Ulusoy’un son saptamasını da paylaşarak, yazının bu bölümüne noktayı koyalım:
“Cumhuriyet, bir medeniyet projesiydi. Ancak, alt yapıyı dönüştürmeden, üst yapıya (kültür ve siyaset) müdahale edilerek toplum değiştirilmeye çalışıldı. Bundan da tam olarak başarı sağlanamadı. Mesela, laiklik ve bölücülük gibi iki sorun çözülemedi. Çünkü Cumhuriyet, seküler toplum ve laik toplumla, ulus devlet inşa etmeye çalıştı. Bunda da tam olarak başarılı olamadığı için, laiklik ve milli devlet sorunu bugüne kadar uzandı.”
Metin Çelik odasını topladı, genelge kafa karıştırıyor
CHP Bursa örgütlerinde onlarca isim istifaya hazırlanıyor.
İl başkanı, il ve ilçe başkanları, il ve ilçe yöneticileri…

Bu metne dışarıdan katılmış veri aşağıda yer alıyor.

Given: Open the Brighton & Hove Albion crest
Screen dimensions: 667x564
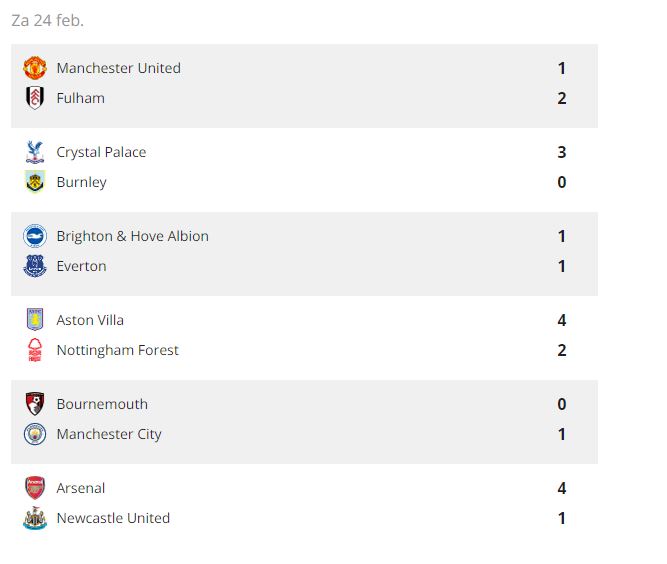Looking at the screenshot, I should [x=35, y=236].
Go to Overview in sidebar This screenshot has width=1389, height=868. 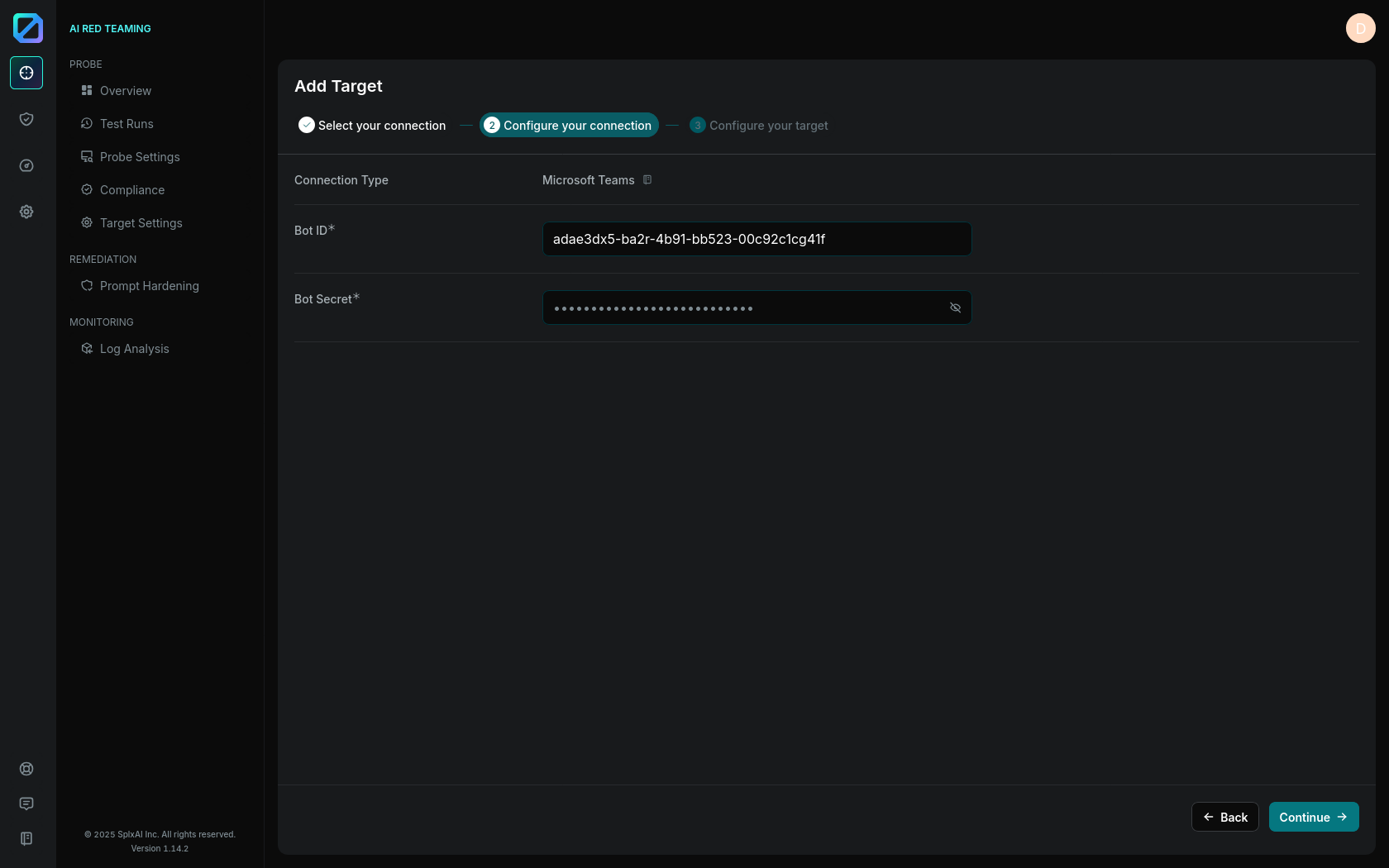[x=126, y=91]
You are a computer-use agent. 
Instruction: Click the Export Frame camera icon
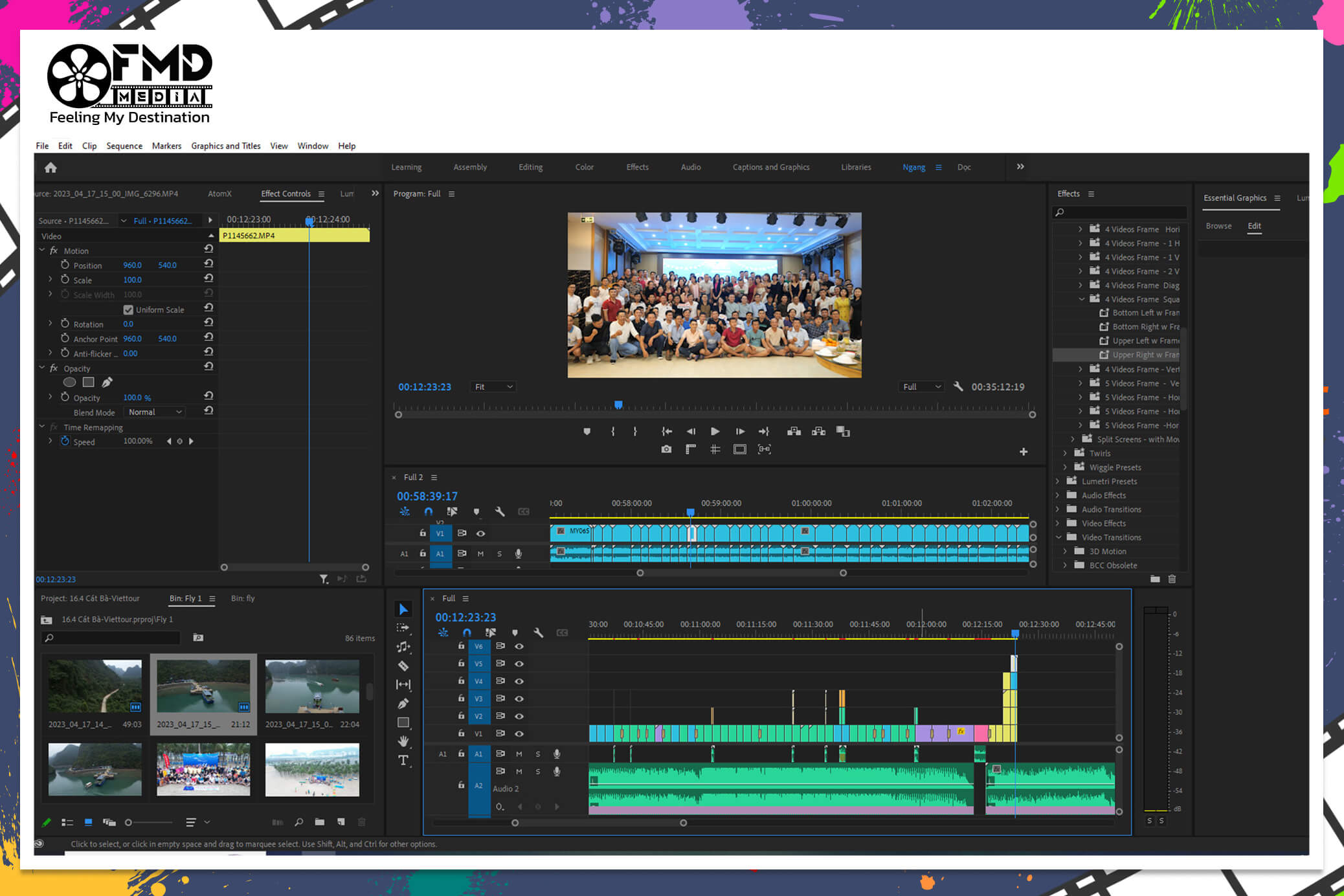666,449
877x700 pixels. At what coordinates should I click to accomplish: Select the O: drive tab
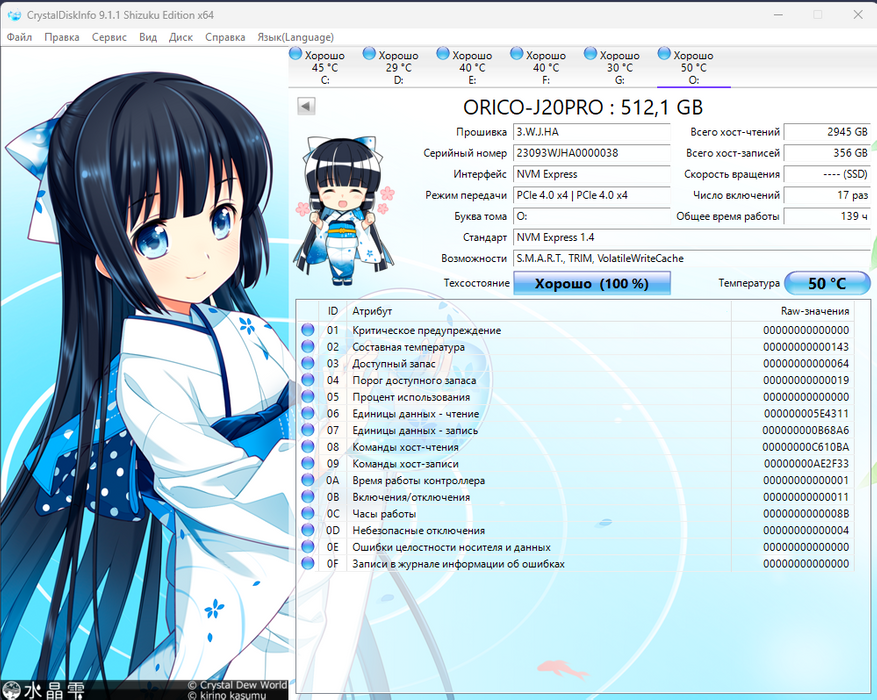[x=693, y=68]
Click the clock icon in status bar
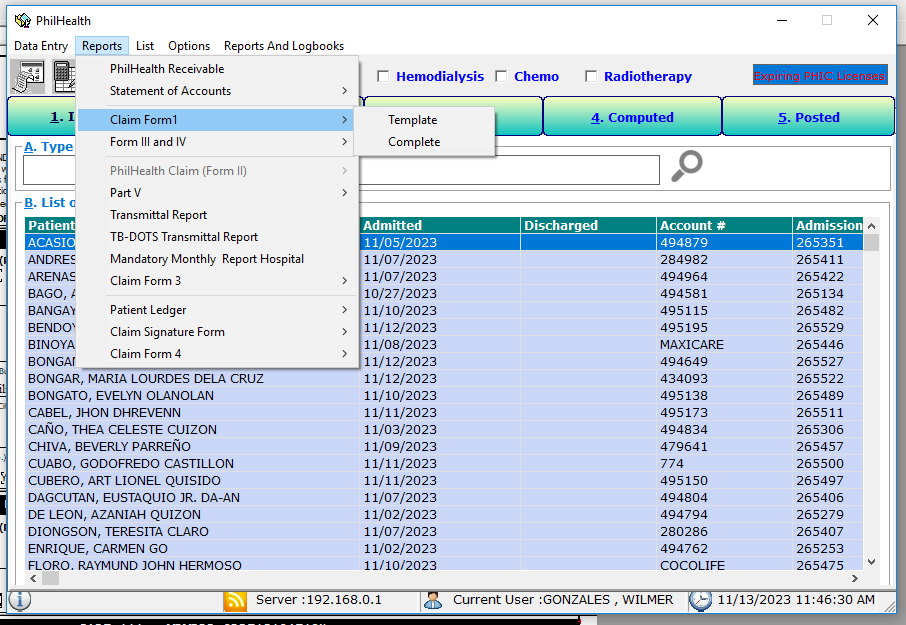The height and width of the screenshot is (625, 906). (700, 600)
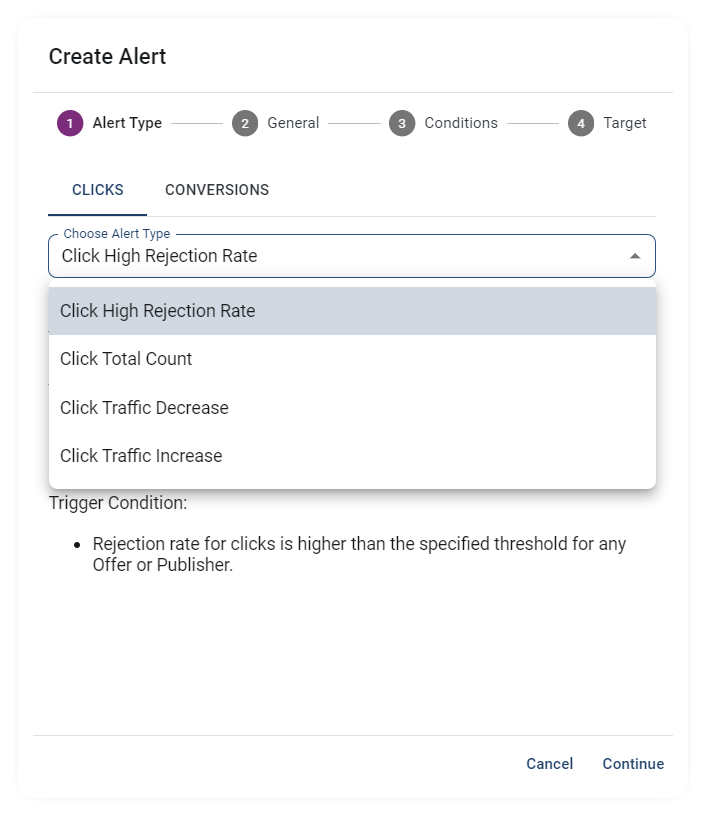The image size is (706, 816).
Task: Click the step 3 Conditions circle
Action: click(x=404, y=122)
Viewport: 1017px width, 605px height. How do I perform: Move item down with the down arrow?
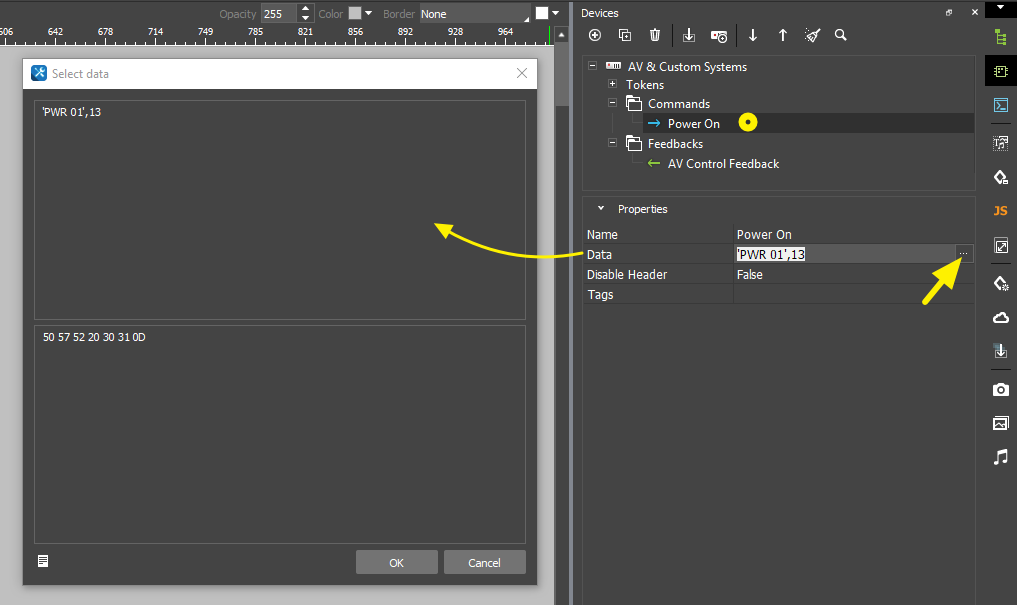point(753,35)
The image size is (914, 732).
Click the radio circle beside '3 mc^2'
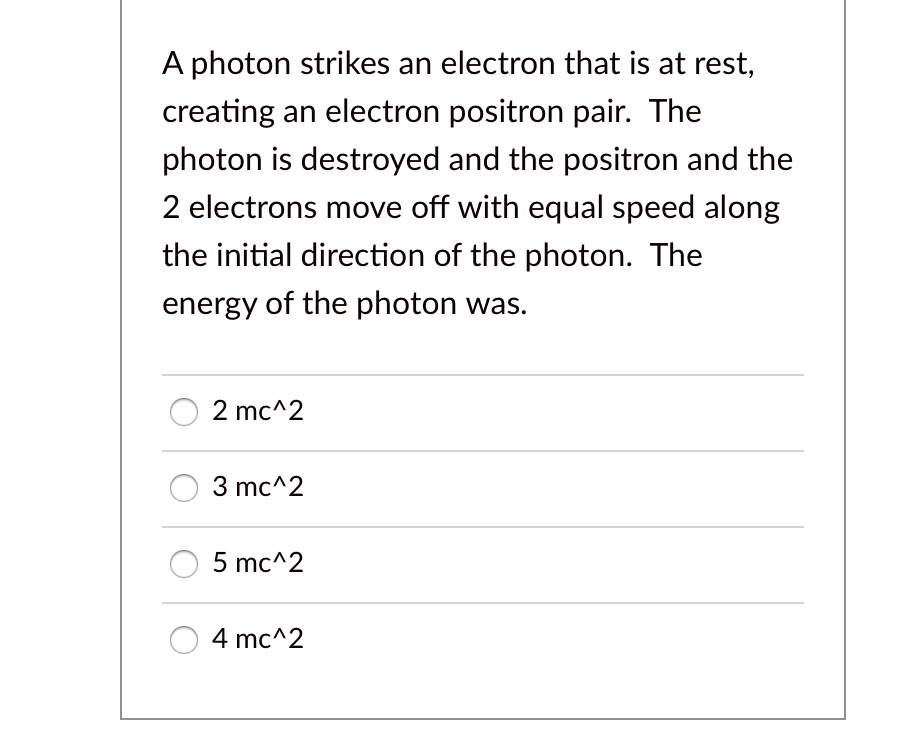(x=184, y=488)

Nitekim 25 Aralık 2014 son gün.
İstifa etmeye hazırlananlar arasında odasını toplayanlar da var.
İl Başkanı Metin Çelik, dün sessiz, sedasız odasını topladı ve bir bakıma vedasını yaptı.
30 kişilik il yönetiminden 6 ismin istifa etmesi bekleniyor.
Ancak tam da bu noktada Genel Merkez’in genelgesi kafa karıştırıcı cinsten.
Nitekim genelgede, istifa eden il başkanı için atama yapılmaması, görevinden ayrılan yöneticilerin yerine yedeklerin görev almaması gibi maddeler var.
Eğer genelgede bir yanlışlık yapılmamışsa veya yeni bir genelge gelmeyecekse, bu durum örgütlerin boşalmasına neden olacak.
CHP‘de soru işareti olan bir diğer konuysa aday adayı sayısı…
Bu seçimde, aday adayı sayısında ciddi bir artış olacağı öngörülüyor.
Ancak, adayların Genel Merkez yoklamasıyla mı yoksa ön seçimle belirleneceği sorusu, sayıyı etkileyecektir kuşkusuz.